Stop #4: Historic McKinney Farmers Market
Our last stop of the day was the Historic McKinney Farmers Market at Chestnut Square. Their website states that “100% of all products sold must be grown, produced and/or processed in Texas.” It also states that “at least 60% of Farm raised products sold must be homegrown within a 150 mile radius of McKinney and up to 40% of Farm raised products may be acquired from other local farms.” That was another interesting eye-opener.
We thoroughly enjoyed our time at the McKinney Farmers Market. It was the largest market we visited with a varied selection of products that included dog treats and clothes, plants, ginger beer, candles, Mexican food, pickled foods, jelly, jams, bread, baked goods, photography, jewelry, knife sharpening, walking sticks, tamales, salsa, beef jerky, coffee, cheese, hummus, soaps, face painting, toffee, children’s bows, pottery, two live music performers, and even a pony ride for kids! This market had at least 10 vendors selling produce and we had a great time visiting with them and the other vendors. One of the farmers was having an open house at their farm later in the day and hopefully next year we’ll be able to attend. The McKinney market was a hit and we’ll definitely be visiting again.
Top 3 lessons learned and what to look for in a farmers market
Figure out what you're looking for and find a market that caters to that. A major takeaway from our farmers market morning was that each of them is unique and offers something different. If you're looking for local artists, a delicious lunch, or fresh produce (like our Instagram follower), each market will speak to you differently and some will meet your needs more than others. The main thing is to think about what is most important to you in a farmers market and find the ones that highlight that aspect of the experience.

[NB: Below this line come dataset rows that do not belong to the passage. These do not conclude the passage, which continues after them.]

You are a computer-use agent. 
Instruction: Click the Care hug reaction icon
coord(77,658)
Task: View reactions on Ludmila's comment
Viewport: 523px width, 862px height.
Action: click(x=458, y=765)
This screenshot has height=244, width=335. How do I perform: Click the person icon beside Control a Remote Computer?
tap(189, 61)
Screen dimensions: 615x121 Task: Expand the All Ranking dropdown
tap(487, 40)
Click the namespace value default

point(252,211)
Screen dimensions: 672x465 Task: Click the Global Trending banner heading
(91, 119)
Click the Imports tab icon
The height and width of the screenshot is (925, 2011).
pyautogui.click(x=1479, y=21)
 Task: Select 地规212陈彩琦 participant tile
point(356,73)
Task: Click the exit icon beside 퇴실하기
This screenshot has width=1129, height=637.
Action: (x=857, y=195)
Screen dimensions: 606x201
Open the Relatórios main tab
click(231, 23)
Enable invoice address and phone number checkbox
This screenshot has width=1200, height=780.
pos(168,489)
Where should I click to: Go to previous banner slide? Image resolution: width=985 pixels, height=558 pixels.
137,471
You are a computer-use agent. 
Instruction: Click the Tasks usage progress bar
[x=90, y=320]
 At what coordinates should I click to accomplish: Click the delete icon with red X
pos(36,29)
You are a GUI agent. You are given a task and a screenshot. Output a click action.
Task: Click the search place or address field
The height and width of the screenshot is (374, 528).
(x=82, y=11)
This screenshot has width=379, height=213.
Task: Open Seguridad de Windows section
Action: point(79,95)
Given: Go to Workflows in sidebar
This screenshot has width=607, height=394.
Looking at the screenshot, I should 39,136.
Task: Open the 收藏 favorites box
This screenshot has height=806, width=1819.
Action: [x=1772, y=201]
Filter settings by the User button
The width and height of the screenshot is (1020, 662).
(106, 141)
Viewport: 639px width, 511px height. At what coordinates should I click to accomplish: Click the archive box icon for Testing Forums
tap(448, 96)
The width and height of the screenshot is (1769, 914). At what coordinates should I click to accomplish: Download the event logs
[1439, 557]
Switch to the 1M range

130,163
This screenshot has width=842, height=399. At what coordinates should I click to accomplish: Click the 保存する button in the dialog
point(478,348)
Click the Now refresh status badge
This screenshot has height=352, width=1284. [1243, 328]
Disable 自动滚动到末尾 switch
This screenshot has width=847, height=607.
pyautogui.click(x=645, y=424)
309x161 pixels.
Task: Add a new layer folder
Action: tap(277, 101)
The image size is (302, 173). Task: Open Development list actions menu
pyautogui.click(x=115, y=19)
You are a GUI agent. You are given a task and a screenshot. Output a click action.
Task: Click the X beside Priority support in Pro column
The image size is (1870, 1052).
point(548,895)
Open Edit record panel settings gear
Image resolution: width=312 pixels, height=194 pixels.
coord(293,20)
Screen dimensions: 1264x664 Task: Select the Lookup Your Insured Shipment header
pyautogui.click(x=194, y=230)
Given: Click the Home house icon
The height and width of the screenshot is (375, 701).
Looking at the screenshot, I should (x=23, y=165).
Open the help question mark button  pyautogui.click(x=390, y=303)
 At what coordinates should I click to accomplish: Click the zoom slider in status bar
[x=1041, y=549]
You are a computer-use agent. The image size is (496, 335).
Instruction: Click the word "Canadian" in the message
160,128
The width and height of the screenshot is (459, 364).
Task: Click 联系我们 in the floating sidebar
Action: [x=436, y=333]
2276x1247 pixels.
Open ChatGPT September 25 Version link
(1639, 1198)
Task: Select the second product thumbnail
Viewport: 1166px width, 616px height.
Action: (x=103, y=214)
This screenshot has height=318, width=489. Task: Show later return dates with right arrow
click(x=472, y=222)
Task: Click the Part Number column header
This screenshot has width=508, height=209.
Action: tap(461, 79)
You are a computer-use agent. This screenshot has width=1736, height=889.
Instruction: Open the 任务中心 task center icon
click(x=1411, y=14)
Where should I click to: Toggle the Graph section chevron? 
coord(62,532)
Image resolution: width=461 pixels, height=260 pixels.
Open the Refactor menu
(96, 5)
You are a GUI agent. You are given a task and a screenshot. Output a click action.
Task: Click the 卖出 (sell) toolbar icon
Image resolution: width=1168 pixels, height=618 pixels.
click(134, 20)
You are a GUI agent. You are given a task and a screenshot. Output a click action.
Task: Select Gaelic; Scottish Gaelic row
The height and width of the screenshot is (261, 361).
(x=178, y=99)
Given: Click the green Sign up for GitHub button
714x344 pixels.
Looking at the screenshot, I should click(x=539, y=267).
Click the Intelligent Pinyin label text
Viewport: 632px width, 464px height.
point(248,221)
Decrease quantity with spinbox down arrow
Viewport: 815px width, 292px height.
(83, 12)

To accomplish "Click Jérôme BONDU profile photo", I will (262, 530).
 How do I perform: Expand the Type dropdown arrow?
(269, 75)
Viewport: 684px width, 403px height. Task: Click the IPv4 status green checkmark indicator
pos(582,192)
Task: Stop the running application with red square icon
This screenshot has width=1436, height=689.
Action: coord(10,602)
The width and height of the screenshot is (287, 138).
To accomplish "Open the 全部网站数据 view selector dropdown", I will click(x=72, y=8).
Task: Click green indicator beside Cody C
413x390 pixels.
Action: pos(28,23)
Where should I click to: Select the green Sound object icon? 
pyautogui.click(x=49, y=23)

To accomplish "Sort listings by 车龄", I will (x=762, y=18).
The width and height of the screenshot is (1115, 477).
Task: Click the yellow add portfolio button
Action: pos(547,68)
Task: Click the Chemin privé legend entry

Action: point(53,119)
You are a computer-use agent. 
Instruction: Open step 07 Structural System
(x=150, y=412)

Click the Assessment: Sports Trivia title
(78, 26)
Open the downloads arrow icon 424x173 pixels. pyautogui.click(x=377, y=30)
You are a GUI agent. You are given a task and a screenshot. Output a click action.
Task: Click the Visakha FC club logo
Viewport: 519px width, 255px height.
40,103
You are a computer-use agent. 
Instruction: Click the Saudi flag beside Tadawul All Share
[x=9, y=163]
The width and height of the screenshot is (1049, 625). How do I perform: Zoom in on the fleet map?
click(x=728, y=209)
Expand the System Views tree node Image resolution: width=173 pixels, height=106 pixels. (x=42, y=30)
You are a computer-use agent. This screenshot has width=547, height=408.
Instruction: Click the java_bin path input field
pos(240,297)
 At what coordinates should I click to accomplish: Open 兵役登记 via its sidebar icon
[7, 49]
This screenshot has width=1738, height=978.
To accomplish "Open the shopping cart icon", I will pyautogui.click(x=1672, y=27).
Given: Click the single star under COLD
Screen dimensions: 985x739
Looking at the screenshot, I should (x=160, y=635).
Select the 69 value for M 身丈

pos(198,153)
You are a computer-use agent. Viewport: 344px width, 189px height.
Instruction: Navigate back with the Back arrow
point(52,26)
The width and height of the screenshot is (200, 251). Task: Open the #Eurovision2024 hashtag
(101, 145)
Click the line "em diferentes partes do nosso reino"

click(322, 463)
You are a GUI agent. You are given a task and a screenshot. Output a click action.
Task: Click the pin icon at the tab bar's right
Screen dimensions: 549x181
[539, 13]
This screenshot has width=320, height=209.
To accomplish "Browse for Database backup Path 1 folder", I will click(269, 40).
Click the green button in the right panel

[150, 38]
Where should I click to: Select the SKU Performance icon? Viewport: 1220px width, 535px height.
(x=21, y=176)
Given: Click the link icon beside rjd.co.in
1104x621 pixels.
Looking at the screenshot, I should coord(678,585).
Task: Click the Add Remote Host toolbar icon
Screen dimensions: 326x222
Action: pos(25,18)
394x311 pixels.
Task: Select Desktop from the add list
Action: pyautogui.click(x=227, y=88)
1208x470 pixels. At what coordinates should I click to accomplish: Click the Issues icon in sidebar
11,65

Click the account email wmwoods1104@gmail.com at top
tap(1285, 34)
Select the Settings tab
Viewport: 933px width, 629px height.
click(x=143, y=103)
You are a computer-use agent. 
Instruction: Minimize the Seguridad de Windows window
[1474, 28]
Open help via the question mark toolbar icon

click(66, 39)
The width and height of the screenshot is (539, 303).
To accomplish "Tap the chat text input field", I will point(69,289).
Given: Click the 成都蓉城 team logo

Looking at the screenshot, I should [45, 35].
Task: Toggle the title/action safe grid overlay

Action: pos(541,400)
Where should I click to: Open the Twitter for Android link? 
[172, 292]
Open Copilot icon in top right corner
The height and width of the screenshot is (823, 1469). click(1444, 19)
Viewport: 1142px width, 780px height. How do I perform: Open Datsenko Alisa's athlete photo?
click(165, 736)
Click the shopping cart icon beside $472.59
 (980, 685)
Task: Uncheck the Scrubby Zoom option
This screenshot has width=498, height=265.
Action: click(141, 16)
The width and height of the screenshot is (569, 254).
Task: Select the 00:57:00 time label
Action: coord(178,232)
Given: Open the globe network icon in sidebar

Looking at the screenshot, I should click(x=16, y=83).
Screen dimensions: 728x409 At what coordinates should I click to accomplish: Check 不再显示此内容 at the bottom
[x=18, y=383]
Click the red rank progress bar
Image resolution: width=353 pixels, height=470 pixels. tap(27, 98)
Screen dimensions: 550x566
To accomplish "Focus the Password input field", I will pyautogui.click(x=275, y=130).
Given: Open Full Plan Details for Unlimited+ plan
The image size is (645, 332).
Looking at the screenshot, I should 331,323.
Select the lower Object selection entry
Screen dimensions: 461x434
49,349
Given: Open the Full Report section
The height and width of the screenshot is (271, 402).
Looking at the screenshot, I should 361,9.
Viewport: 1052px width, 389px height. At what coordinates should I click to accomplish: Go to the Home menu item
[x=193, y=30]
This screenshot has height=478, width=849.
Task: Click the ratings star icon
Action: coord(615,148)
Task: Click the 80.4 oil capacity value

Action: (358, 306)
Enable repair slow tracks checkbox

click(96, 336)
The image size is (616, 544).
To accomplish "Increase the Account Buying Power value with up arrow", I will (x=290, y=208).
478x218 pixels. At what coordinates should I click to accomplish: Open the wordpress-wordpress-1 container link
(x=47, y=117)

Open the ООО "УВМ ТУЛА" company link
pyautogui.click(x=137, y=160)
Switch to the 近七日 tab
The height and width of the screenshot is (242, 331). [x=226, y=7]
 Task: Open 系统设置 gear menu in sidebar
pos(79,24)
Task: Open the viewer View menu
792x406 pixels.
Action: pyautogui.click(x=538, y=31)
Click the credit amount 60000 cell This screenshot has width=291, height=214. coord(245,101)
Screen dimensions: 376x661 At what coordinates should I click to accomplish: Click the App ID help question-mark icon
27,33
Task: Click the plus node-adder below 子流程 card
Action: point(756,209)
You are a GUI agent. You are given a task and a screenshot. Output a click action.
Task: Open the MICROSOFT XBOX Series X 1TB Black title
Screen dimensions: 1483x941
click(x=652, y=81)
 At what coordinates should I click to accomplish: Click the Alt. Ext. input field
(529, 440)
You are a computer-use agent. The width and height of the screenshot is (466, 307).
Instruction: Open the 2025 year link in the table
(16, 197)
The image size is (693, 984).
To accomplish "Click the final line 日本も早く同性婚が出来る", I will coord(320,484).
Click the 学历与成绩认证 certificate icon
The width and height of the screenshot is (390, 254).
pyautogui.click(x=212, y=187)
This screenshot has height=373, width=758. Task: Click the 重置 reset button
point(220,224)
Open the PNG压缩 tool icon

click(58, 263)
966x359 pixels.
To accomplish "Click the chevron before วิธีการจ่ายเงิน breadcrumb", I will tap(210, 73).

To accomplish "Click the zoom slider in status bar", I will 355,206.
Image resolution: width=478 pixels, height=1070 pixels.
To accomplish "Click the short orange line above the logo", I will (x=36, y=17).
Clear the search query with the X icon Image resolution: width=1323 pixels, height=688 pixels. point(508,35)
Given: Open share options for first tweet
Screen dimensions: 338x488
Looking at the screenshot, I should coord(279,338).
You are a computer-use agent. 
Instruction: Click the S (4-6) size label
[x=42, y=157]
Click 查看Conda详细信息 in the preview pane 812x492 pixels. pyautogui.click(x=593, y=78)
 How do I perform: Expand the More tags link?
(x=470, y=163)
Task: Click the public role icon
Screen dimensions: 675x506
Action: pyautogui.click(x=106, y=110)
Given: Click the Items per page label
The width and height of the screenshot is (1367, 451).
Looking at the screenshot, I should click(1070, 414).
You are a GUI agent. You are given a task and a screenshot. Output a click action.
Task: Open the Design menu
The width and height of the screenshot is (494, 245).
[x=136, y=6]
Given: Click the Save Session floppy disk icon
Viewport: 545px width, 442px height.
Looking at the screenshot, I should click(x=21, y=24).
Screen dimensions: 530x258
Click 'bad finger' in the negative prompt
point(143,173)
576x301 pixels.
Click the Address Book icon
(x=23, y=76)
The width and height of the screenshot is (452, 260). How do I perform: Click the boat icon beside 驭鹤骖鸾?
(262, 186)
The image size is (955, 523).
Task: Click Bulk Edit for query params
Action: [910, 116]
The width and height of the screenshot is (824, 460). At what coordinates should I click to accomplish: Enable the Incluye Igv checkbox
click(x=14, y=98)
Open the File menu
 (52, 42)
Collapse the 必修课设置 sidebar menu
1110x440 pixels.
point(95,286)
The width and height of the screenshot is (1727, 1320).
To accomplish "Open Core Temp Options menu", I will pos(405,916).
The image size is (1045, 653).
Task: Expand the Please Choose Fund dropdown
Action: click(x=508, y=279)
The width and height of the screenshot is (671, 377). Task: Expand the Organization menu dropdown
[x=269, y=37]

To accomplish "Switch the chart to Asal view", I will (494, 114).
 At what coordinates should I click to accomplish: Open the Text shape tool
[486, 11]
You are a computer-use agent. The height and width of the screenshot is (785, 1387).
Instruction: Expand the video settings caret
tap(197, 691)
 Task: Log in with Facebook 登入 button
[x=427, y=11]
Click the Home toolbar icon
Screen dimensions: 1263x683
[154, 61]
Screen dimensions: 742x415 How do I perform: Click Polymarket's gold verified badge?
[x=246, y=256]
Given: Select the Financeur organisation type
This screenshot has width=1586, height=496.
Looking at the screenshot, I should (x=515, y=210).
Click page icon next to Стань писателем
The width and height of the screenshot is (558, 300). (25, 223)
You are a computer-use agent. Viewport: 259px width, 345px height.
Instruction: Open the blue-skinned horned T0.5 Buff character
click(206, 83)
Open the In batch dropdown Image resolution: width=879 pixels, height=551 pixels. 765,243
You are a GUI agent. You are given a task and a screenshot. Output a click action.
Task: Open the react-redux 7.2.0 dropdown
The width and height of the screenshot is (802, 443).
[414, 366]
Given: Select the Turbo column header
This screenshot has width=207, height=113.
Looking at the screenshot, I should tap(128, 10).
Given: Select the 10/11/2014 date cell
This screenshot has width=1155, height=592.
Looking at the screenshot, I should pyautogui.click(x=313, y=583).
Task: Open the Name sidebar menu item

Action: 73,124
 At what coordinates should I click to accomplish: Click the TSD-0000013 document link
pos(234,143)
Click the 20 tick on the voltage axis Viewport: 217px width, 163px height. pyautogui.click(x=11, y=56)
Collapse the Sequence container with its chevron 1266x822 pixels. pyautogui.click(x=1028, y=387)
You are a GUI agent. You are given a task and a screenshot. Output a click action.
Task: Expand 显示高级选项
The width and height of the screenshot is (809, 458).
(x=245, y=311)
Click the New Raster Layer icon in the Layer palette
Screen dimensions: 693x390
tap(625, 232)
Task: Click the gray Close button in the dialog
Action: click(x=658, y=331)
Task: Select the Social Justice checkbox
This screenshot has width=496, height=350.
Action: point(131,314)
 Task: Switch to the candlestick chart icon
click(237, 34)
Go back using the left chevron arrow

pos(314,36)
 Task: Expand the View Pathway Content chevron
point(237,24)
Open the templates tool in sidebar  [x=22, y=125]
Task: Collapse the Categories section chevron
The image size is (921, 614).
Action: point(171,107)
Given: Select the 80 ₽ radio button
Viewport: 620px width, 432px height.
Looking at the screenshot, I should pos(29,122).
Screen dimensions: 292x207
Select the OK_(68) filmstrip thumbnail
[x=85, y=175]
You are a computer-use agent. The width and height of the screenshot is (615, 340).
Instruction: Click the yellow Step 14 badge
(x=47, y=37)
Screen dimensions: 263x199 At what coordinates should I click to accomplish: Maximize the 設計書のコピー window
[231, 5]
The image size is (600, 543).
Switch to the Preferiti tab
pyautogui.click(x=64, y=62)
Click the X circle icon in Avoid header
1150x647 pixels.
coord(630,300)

Proximity is key. We had fun driving all over Dallas for the morning checking out the different markets, but there's no way we're going to do that every Saturday! Although the McKinney market was our favorite of the day, we probably won't visit too often since it's about a 30 minute drive for us. You want to try to find a farmers market that's easily accessible for you so you can make your visits a regular occurrence.
LEARN TO SPOT THE FAKERS AND ASK WHERE THE PRODUCE WAS GROWN! We're not trying to be harsh, but seeing people selling produce grown in California or Florida really frustrated and angered us because of how deceiving it is. Don't get me wrong, no judgement here for going to the grocery store and buying produce grown out of state or even in another country, but at least you're doing so consciously. When people go to farmers markets they're often making a special trip to do the right thing and assume they're talking to actual farmers from the local area. Unless you know your market has strict rules on who they allow to sell there, don't be shy to ask where the produce is grown and if they're the ones growing it! Key tell-tales of non-local fruits & veggies: all the produce looks perfect, they're selling things the none of the other farm stands are, and YOU SEE DRISCOLL BOXES STACKED IN THE BACK!